The annual State of the Union (SOTU) address by the president represents political theater at the height of spectacle, from Vanity Fair tweeting about Secretary of State Hillary Clinton's sparkly headband to breathless analysis over President Barack Obama's utterance of "good job" to Defense Secretary Leon Panetta as he walked toward the speaker's podium last night.

The annual State of the Union (SOTU) address by the president represents political theater at the height of spectacle, from Vanity Fair tweeting about Secretary of State Hillary Clinton's sparkly headband to breathless analysis over President Barack Obama's utterance of "good job" to Defense Secretary Leon Panetta as he walked toward the speaker's podium last night.

Political analysts have already pointed out that a SOTU address actually has little impact on a president's approval rating, but that does not consider the whole picture, especially in these digital times. Instead of offering the sitting president just a one time, prime-time opportunity to address Congress and a massive swath of the American public, the Internet age affords an administration with innumerable ways to maximize its SOTU content and continue the conversation both before and after the speech.

While the president will go on the road this week with stops in key swing states, his communications team has worked to ensure that his SOTU message is heard by everyone through individualized bite-size digital pieces of content. Not that interested in Obama's energy plan? Maybe you would like to check out this interactive seating chart for the First Lady's box at the SOTU. Or perhaps you want to go behind the scenes to see how the president's team puts the speech together? Well, check out this video provided by the White House. Or maybe you want more details on just what President Obama outlined? No problem. Here's an 89-page slideshare presentation with enhanced graphics.
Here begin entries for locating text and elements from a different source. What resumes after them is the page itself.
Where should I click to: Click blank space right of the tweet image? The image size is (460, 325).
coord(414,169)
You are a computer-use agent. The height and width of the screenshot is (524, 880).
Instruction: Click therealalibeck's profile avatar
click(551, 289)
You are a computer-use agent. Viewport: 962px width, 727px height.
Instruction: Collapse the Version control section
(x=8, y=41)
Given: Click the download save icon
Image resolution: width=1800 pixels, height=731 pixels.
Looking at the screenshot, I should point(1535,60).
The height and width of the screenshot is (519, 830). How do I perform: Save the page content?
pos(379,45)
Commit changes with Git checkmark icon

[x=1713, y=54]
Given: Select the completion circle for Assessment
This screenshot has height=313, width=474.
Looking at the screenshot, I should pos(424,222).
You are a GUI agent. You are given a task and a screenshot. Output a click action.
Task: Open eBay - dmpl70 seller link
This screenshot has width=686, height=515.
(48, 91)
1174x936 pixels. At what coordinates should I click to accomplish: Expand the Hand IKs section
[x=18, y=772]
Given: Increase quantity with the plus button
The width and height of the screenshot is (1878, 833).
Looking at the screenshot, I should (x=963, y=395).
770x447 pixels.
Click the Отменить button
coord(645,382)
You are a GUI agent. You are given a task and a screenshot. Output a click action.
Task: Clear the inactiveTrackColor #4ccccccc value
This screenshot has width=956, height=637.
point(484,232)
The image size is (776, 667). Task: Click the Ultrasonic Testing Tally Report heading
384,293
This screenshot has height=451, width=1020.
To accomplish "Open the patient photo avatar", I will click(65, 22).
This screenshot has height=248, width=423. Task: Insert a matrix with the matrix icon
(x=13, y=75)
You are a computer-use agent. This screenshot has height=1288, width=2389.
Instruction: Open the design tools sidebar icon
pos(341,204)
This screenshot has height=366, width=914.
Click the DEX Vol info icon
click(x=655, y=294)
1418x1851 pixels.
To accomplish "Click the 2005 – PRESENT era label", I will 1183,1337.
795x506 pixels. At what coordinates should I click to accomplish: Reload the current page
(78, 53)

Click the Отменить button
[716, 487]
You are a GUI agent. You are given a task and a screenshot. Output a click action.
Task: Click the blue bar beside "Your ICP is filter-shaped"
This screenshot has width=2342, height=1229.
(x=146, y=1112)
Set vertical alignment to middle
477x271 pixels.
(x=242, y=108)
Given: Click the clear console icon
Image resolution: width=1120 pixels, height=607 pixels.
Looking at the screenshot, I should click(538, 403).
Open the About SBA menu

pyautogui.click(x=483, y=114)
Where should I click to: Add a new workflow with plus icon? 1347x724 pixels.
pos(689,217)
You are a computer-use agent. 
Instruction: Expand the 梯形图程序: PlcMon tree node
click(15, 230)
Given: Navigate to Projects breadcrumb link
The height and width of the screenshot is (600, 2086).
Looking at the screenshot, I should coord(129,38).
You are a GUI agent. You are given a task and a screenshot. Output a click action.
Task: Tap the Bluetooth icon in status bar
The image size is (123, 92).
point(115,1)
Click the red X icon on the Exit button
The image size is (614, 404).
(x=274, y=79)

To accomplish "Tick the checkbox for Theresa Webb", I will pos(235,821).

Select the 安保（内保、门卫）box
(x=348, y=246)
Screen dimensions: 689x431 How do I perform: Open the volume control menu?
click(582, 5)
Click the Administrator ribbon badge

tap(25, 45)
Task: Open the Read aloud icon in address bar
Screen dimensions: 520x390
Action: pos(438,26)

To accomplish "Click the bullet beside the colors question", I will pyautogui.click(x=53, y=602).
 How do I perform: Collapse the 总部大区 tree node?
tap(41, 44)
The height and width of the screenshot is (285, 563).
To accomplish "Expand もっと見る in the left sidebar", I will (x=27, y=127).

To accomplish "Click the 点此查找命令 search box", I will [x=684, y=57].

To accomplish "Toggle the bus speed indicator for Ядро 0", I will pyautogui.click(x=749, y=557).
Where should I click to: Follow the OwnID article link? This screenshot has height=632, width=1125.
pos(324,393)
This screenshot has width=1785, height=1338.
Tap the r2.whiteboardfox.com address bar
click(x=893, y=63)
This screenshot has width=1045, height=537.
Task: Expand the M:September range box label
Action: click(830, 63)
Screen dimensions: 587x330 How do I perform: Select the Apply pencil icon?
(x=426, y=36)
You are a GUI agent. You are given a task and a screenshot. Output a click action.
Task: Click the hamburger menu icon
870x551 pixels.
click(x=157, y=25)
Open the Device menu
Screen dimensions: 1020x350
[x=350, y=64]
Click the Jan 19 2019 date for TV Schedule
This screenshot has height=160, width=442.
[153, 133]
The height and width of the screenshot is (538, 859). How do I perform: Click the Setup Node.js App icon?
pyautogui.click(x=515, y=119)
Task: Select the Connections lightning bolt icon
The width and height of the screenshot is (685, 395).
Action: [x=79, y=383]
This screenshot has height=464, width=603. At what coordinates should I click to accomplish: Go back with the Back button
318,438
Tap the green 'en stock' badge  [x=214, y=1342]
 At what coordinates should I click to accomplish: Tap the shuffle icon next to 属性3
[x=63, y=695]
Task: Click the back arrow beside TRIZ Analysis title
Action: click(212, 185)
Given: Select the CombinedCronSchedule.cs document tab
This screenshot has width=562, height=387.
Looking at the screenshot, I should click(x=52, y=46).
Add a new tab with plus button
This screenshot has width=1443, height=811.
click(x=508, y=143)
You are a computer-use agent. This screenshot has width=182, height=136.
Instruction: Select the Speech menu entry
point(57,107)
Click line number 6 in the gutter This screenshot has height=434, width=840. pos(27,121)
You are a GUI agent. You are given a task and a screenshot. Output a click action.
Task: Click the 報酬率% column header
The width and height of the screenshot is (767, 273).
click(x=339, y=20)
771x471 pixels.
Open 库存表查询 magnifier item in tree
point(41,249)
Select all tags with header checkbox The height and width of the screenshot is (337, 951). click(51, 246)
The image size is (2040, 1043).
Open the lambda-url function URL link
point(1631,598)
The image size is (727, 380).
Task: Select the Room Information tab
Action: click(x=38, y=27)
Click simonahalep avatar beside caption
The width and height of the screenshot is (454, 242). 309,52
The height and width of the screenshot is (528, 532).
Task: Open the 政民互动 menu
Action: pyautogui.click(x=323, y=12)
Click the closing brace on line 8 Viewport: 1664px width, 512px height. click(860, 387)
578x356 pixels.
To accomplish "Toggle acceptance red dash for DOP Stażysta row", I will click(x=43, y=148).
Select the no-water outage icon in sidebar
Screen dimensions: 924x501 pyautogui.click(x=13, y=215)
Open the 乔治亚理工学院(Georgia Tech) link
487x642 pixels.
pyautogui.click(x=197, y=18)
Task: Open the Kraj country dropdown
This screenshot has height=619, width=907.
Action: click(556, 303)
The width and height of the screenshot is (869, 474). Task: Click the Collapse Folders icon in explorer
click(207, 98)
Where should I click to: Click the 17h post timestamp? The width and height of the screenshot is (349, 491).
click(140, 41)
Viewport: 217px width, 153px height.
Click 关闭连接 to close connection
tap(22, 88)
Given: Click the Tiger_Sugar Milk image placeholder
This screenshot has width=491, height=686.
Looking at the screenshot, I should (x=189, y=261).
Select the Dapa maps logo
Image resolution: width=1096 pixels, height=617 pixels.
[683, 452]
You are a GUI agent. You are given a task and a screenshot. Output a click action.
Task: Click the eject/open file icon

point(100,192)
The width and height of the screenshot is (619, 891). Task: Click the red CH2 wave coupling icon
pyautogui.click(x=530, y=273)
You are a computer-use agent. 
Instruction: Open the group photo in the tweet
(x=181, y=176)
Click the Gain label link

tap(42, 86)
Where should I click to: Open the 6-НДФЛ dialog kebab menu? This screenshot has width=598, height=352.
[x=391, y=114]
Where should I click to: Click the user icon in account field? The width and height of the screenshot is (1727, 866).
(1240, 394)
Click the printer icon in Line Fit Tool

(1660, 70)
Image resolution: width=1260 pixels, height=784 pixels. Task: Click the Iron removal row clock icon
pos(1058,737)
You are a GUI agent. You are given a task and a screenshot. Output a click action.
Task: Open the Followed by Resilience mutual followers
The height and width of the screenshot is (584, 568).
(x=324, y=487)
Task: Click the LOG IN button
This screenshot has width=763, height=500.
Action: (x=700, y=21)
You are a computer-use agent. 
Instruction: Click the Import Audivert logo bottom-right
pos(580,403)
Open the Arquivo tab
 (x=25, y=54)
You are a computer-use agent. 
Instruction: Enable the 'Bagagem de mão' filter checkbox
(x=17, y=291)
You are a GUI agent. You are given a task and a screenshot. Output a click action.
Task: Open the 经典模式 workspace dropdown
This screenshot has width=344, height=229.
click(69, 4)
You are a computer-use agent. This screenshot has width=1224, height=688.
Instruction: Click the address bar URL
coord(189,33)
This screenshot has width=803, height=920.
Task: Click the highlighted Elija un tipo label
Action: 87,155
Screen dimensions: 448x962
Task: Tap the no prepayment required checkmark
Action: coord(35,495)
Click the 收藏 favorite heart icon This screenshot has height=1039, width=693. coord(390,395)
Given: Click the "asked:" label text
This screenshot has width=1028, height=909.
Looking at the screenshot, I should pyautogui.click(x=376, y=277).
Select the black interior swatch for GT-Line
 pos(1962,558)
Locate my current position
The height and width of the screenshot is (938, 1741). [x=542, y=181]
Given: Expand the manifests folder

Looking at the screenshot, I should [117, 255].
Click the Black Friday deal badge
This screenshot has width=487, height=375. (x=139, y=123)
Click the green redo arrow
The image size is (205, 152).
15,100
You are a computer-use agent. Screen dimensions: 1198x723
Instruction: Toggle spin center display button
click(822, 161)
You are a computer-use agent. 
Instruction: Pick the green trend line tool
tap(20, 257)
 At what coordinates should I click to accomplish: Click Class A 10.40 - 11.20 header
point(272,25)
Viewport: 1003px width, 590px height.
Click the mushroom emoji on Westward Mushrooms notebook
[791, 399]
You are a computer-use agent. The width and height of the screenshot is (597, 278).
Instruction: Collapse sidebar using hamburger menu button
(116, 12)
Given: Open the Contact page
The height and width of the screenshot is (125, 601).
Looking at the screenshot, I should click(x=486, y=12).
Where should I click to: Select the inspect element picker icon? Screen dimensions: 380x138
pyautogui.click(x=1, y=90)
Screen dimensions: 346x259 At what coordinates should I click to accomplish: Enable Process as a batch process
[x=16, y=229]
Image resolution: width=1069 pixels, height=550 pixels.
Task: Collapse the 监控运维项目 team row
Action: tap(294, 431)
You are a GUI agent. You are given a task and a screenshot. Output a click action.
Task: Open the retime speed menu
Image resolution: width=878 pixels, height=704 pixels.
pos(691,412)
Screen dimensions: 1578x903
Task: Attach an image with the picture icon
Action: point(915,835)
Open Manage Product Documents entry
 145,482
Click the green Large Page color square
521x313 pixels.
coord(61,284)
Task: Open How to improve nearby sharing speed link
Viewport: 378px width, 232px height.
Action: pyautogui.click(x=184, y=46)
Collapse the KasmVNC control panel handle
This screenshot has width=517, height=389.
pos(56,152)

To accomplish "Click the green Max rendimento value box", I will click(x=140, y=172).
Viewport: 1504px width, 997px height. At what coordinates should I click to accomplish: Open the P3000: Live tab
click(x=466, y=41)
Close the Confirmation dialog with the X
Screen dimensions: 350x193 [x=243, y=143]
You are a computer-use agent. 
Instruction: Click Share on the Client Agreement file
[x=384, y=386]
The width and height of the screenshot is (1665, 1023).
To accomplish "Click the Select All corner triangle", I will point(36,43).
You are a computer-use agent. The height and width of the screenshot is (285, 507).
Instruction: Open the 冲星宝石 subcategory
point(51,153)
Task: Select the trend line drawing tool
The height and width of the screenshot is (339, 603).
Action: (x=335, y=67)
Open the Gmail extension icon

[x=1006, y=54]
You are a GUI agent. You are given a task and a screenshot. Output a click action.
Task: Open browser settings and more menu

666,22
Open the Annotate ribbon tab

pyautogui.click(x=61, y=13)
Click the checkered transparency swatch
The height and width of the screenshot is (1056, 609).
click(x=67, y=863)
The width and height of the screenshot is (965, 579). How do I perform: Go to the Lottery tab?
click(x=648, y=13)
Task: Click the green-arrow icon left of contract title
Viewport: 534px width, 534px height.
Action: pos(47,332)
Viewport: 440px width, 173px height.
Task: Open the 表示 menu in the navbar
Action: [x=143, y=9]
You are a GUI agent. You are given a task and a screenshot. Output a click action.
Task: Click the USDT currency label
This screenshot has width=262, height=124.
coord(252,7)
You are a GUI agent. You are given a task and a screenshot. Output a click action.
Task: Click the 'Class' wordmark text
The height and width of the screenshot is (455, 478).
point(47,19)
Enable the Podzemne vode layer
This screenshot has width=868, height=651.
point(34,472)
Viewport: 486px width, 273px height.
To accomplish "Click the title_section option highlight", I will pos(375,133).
It goes without saying that this digital savvy administration also leveraged its various social media pages to distribute the vast amounts of content related to the SOTU - Twitter, Facebook, Instagram, a recently opened Google+ page, YouTube - and to interact with the public through live Q&As. On Thursday, Vice President Joe Biden will continue the discussion with a live Twitter chat as a follow-up to the SOTU. Then on Monday, January 30, the president will participate in a Google+ Hangout, answering questions submitted by the public through YouTube.

The administration is demonstrating a pitch perfect case study in how to maximize your message online through existing and original content while also engaging in the social rules of being accessible and accountable. Clearly we'll see this online blitz and social media savvy continued in the president's reelection campaign.